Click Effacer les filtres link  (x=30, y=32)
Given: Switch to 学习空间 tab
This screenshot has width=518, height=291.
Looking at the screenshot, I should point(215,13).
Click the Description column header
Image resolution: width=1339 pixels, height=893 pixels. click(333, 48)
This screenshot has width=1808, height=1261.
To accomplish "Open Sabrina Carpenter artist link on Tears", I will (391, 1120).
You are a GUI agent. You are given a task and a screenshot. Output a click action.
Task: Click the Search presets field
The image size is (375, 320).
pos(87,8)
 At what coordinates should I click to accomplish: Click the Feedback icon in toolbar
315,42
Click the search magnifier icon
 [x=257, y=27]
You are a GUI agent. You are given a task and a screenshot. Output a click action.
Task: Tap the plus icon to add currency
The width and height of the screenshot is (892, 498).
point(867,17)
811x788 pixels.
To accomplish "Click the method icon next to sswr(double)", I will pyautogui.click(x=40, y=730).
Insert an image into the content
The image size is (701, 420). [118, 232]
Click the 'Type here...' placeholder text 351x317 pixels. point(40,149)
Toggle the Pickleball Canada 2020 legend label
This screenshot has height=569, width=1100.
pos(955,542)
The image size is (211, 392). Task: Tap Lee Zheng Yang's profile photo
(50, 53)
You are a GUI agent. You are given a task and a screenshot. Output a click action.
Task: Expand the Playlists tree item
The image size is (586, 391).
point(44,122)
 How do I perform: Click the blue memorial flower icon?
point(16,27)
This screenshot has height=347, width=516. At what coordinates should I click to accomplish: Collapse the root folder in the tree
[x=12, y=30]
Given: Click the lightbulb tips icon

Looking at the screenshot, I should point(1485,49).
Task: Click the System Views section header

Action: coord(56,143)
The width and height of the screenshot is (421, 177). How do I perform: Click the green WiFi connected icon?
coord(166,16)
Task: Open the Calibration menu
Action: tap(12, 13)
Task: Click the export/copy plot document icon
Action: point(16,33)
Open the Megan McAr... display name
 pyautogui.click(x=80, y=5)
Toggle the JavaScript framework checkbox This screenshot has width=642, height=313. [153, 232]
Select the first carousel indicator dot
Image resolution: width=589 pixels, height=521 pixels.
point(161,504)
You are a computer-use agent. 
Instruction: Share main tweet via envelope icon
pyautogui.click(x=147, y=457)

• • •

● GIVEN REQUEST: Return all of the entries above verbatim, from the first line through the last, with nothing changed.

● RESULT:
Click Effacer les filtres link  (x=30, y=32)
Given: Switch to 学习空间 tab
This screenshot has width=518, height=291.
Looking at the screenshot, I should point(215,13).
Click the Description column header
Image resolution: width=1339 pixels, height=893 pixels. click(333, 48)
This screenshot has width=1808, height=1261.
To accomplish "Open Sabrina Carpenter artist link on Tears", I will (391, 1120).
You are a GUI agent. You are given a task and a screenshot. Output a click action.
Task: Click the Search presets field
The image size is (375, 320).
pos(87,8)
 At what coordinates should I click to accomplish: Click the Feedback icon in toolbar
315,42
Click the search magnifier icon
 [x=257, y=27]
You are a GUI agent. You are given a task and a screenshot. Output a click action.
Task: Tap the plus icon to add currency
The width and height of the screenshot is (892, 498).
point(867,17)
811x788 pixels.
To accomplish "Click the method icon next to sswr(double)", I will pyautogui.click(x=40, y=730).
Insert an image into the content
The image size is (701, 420). [118, 232]
Click the 'Type here...' placeholder text 351x317 pixels. point(40,149)
Toggle the Pickleball Canada 2020 legend label
This screenshot has height=569, width=1100.
pos(955,542)
The image size is (211, 392). Task: Tap Lee Zheng Yang's profile photo
(50, 53)
You are a GUI agent. You are given a task and a screenshot. Output a click action.
Task: Expand the Playlists tree item
The image size is (586, 391).
point(44,122)
 How do I perform: Click the blue memorial flower icon?
point(16,27)
This screenshot has height=347, width=516. At what coordinates should I click to accomplish: Collapse the root folder in the tree
[x=12, y=30]
Given: Click the lightbulb tips icon

Looking at the screenshot, I should point(1485,49).
Task: Click the System Views section header

Action: coord(56,143)
The width and height of the screenshot is (421, 177). How do I perform: Click the green WiFi connected icon?
coord(166,16)
Task: Open the Calibration menu
Action: tap(12, 13)
Task: Click the export/copy plot document icon
Action: point(16,33)
Open the Megan McAr... display name
 pyautogui.click(x=80, y=5)
Toggle the JavaScript framework checkbox This screenshot has width=642, height=313. [153, 232]
Select the first carousel indicator dot
Image resolution: width=589 pixels, height=521 pixels.
point(161,504)
You are a computer-use agent. 
Instruction: Share main tweet via envelope icon
pyautogui.click(x=147, y=457)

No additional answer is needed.